中国語における文法的意味の史的変遷とその要因についての総合的研究

研究課題

研究課題/領域番号 18H00662
研究機関東京大学

研究代表者

大西 克也  東京大学, 大学院人文社会系研究科(文学部), 教授 (10272452)

研究分担者 木村 英樹  東京大学, 大学院人文社会系研究科(文学部), 名誉教授 (20153207)
木津 祐子  京都大学, 文学研究科, 教授 (90242990)
松江 崇  京都大学, 人間・環境学研究科, 准教授 (90344530)
研究期間 (年度) 2018-04-01 – 2023-03-31
キーワード言語学 / 中国語 / 歴史文法 / 文法的意味 / 受動構文 / イレギュラリティ / 個別化機能 / 疑問文末助詞
研究実績の概要

2019年度は2度にわたって研究会を開催し、中国語が否定、及び時空間をどのようにカテゴリー化してきたかを通時的に考察することを集中的に討議したほか、各分担者は以下の実績を上げた。
大西は、上古中国語において高度に発達した使役構文に対して受動構文が極めて貧弱であり、特定の時空間に発生した出来事の描写には受動文が回避される傾向があることに着目し、対格言語に属する上古中国語は力の授受関係において、非常に強い動作主志向性を具えていたことを指摘した。
木村は、現代中国語において文法機能もしくは意味機能の面で体系的な整合性を欠く複数の形式を取り上げ、それらのイレギュラリティが当該の諸形式の歴史的な変遷の経緯に起因するものであることを明らかにし、現代語の文法現象を歴史文法の脈略で捉え直すことの意義と重要性を指摘した。
木津は、「「箇」の個別化機能と定指“量名”構造」では、現代諸方言で見られる、“量詞+名詞”構造が持つ定指機能が、「箇」の原初的機能である名詞の個別化機能に由来することを明らかにした。

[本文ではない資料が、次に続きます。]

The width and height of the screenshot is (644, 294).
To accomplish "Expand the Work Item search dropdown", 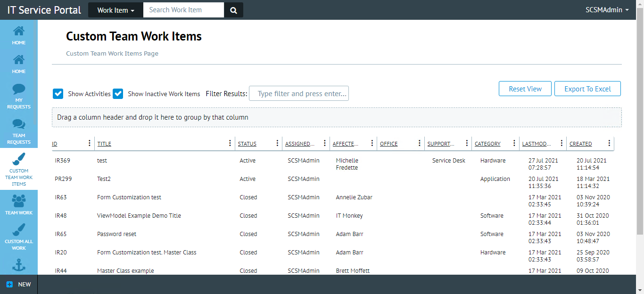I will pyautogui.click(x=116, y=10).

「唐通事の官話教本『三折肱』について」では、江戸時代の中国語学習書『三折肱』が現存することを明らかにし、その書誌的解説を行った。
松江は、上古魯方言の疑問文末助詞「與」「乎」の機能差異について歴史語用論的な分析を行い、「與」は話者指向・「乎」は聞き手指向が強いという仮説を、国際シンポジウムで発表した。さらに疑問文末助詞・並列接続詞などの観点から、三世紀の江東方言の文法史的位置づけについての検討を行った。

現在までの達成度 (区分)
現在までの達成度 (区分)

2: おおむね順調に進展している

理由

各分担者は、それぞれが担当する時代の中国語において各形式が担う文法的意味の切り分けに積極的に取り組み、着実に成果を上げている。とりわけ大西が第27回国際中国言語学学会年次大会招待講演として発表した上記成果は、受動構文の分析を通じて上古中国語の持つ強い動作主志向性を明確に指摘したこれまでにないものであり、中国語におけるヴォイスの歴史的研究に新たな視点を提供することが期待される。

今後の研究の推進方策

計画は概ね順調に遂行されており、次年度も当初の計画通り研究を進める予定である。計画の変更を必要とする問題は生じていないと考えている。

  • 研究成果

    (26件)

すべて 2020 2019

すべて 雑誌論文 (9件) (うち国際共著 1件、 査読あり 3件、 オープンアクセス 2件) 学会発表 (14件) (うち国際学会 7件、 招待講演 10件) 図書 (3件)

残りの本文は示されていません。